Select Committee on Education and Skills Minutes of Evidence


Examination of Witnesses (Questions 560 - 566)

WEDNESDAY 19 MAY 2004

MR STEPHEN TWIGG AND MR DAVID JAMIESON

  Q560  Valerie Davey: This is to the Education Department: From the reply we have had from the Department, I understand that some of the city technology colleges received money specifically for transport.

  Mr Twigg: Yes.

  Q561  Valerie Davey: Could you ensure, please, that the evaluation of that reaches this Committee.

  Mr Twigg: Yes. You asked Peter Housden about this. When I read the transcript, I sought to get an answer. No research has been conducted into this but I will see what sort of evaluation either has been or could be conducted and come back to the Committee with it.

  Valerie Davey: Thank you very much.

  Q562  Mr Chaytor: If by the deadline for submissions of pilot schemes you do not receive 20, what will you do?

  Mr Twigg: I think, to be honest, it would depend on whether we had received three or 19. If we were close to it, then we would want to go ahead; if we had very few, then I think we would have to reconsider. As I say, we have 27, I think, authorities which have expressed an interest so far, which I find encouraging, so I think we are unlikely to be in a position where the total is in single figures.

  Q563  Mr Chaytor: If 20 of those 27 came in, and 10 you thought were inadequate . . . ?

  Mr Twigg: If 10 were adequate and 10 were inadequate, I think we would want to go ahead with the 10.

  Q564  Mr Chaytor: You are not going to delay.

  Mr Twigg: I think the only circumstance in which I could envisage delaying would be if it were a very small number of adequate pilots coming forward. And we do have the facility to have additional pilots launched in the following year.

  Q565  Chairman: Let us wind up by asking you this question: This is a pre-legislative inquiry. It is new for us, new for you. Have we all been wasting our time here? Are you actually going to take any notice at all of the Select Committee's transport recommendations and evaluation of this piece of legislation? Are you going to take any notice of what we produce? Is it going to make any difference at all?

  Mr Twigg: I believe it certainly will. Simply from being here today, responding to questions and listening to comments from members of the Committee, I think there are a number of contributions from today's Committee that will inform what we do on evaluation, for example. I think a number of the things that people have said are areas that certainly I personally had not fully thought through. I am sure officials will have done, but I will take those issues back from the Committee today. We will obviously await this Committee's report, and, taken together with the Transport Committee's report, we will respond fully to it. I think it is important that we are having this process. I think the work you are doing is of great help. I also think some of the witnesses you have had at the Committee inform the work we will do, both on the Bill and more generally, on the whole area of addressing school transport. I certainly do not think it is a waste of anyone's time.
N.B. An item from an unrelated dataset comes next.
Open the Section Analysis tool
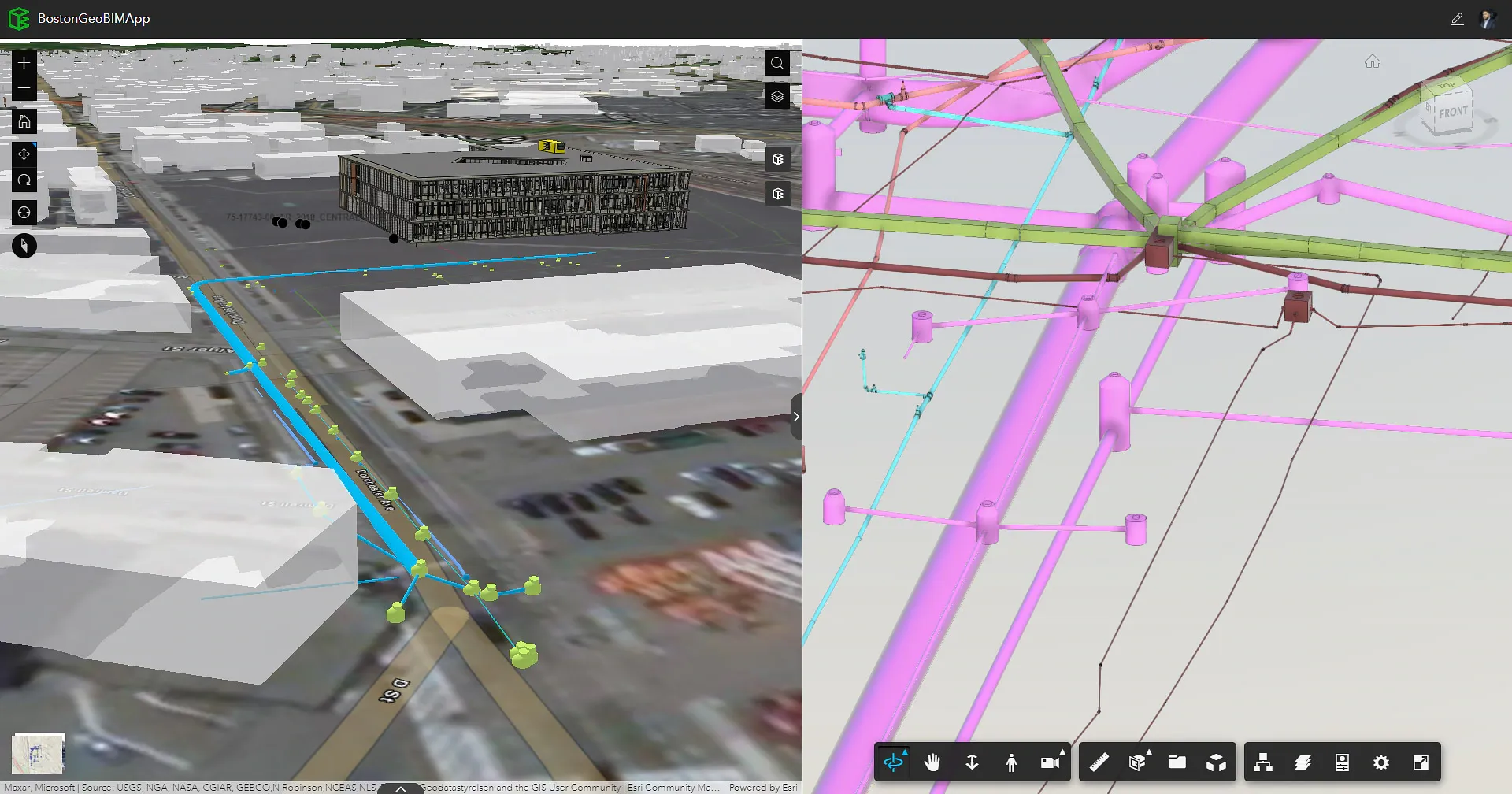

  Mr Jamieson: I would totally concur with that. I greatly value the work of all select committees. As I say, I had been a member of one for five years and I know the value of the work the select committees do. I have never had the opportunity of this type of pre-legislative scrutiny, I am sad to say, and I think this is actually a very good way of getting better legislation. We have taken very careful note of what the Transport Select Committee has said in the evidence I gave to them and Charles Clarke gave to them and we will be responding to that shortly. I think they have come up with some ideas that certainly we need to take note of and make sure they are woven into the pilot schemes that we are about to embark upon.

  Q566  Chairman: Would you take back to your departments a message from this Committee, that, having put a lot of time and energy into this pre-legislative inquiry which we care about from our side, we would be very disappointed if this Bill was scrapped merely because one party said it was not going to vote for it on second reading. Because it seems to us that the whole point of this pre-legislative inquiry is for you to improve the Bill before second reading, so that the Bill that comes through second reading can be very different in quality and texture from the Bill you originally produced at the time of the Queen's Speech. Would you give that message to your friend from Norwich?

  Mr Twigg: I am very grateful for that and I will take that message back.

  Mr Jamieson: I also undertake to make sure my department understands what you have said, Chairman.

  Chairman: Thank you very much for your attendance. We have got a lot of value out of it.